The researchers report their goal was to "examine neural reactivity to different sorts of high-calorie food cues (i.e., sweet and savory), metabolic responses, and eating behavior" after some of the participants consumed sucralose (an artificial sweetener), while others consumed a sugary drink and any other group drank only water.

The Metrics

Between March 2020 and March 2021, the participants reported three times for the research team to collect their data. The participants underwent magnetic resonance imaging (MRI) of the brain and had their blood taken at baseline after a 12-hour fast, as well as 10, 35, and 120 minutes after they received one of three beverages: A drink containing sugar (approximately six tablespoons diluted in 10 ounces of water that provided 300 calories), artificial sweetener (of an amount whose sweetness was equal to the sugar, additionally dropped into 10 ounces of water), or plain water.

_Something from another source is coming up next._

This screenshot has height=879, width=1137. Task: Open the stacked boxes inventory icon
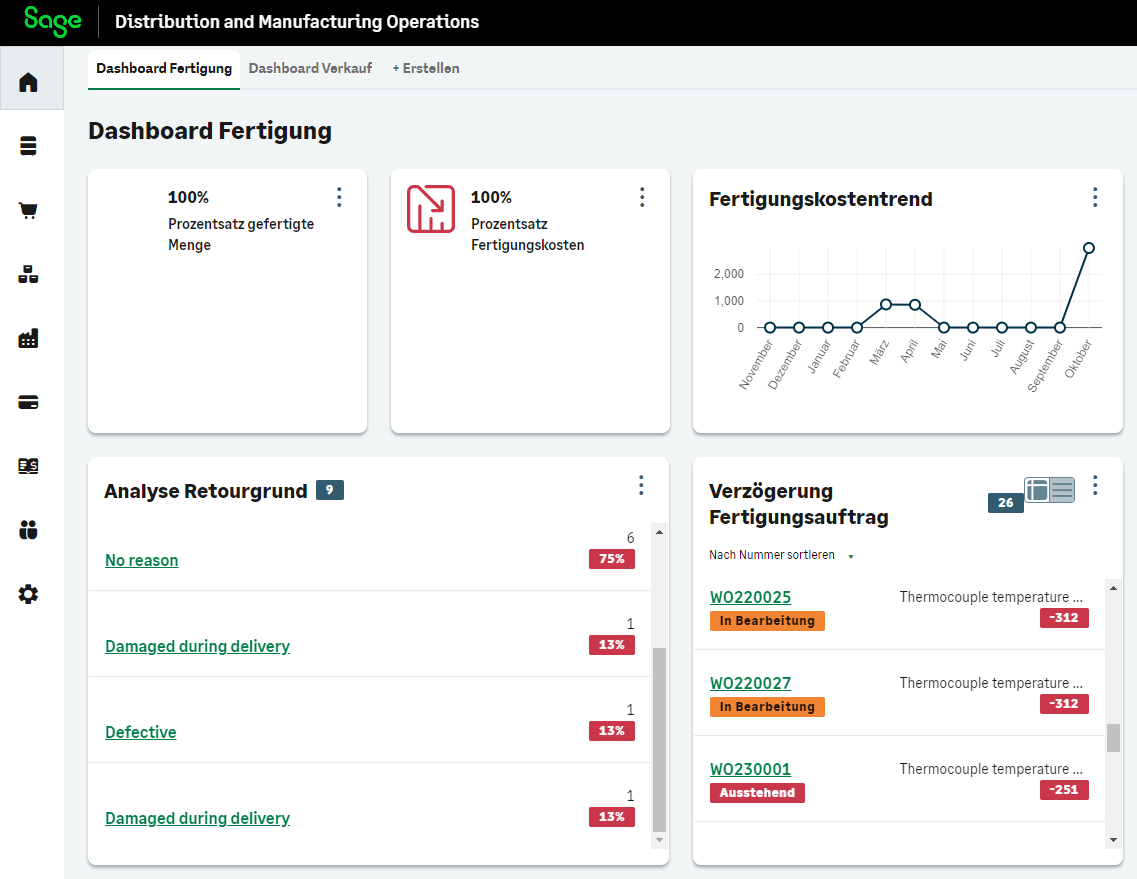[x=28, y=275]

Then, the researcher report they measured participants' levels of glucose, insulin, ghrelin (known as the hormone that stimulates hunger), and leptin (a hormone that regulates food intake and energy expenditure). At that point, the researchers introduced the participants with a buffet meal that they were invited to enjoy freely.

Fascinating Results

Perhaps unsurprisingly, sugar drinks were associated with higher production of glucose (blood sugar), insulin, and hormone levels that indicated a more satiated appetite.

Interestingly, the results show that calorie consumption increased significantly among female participants, and those who were obese, when they'd been part of the diet drink-consuming group.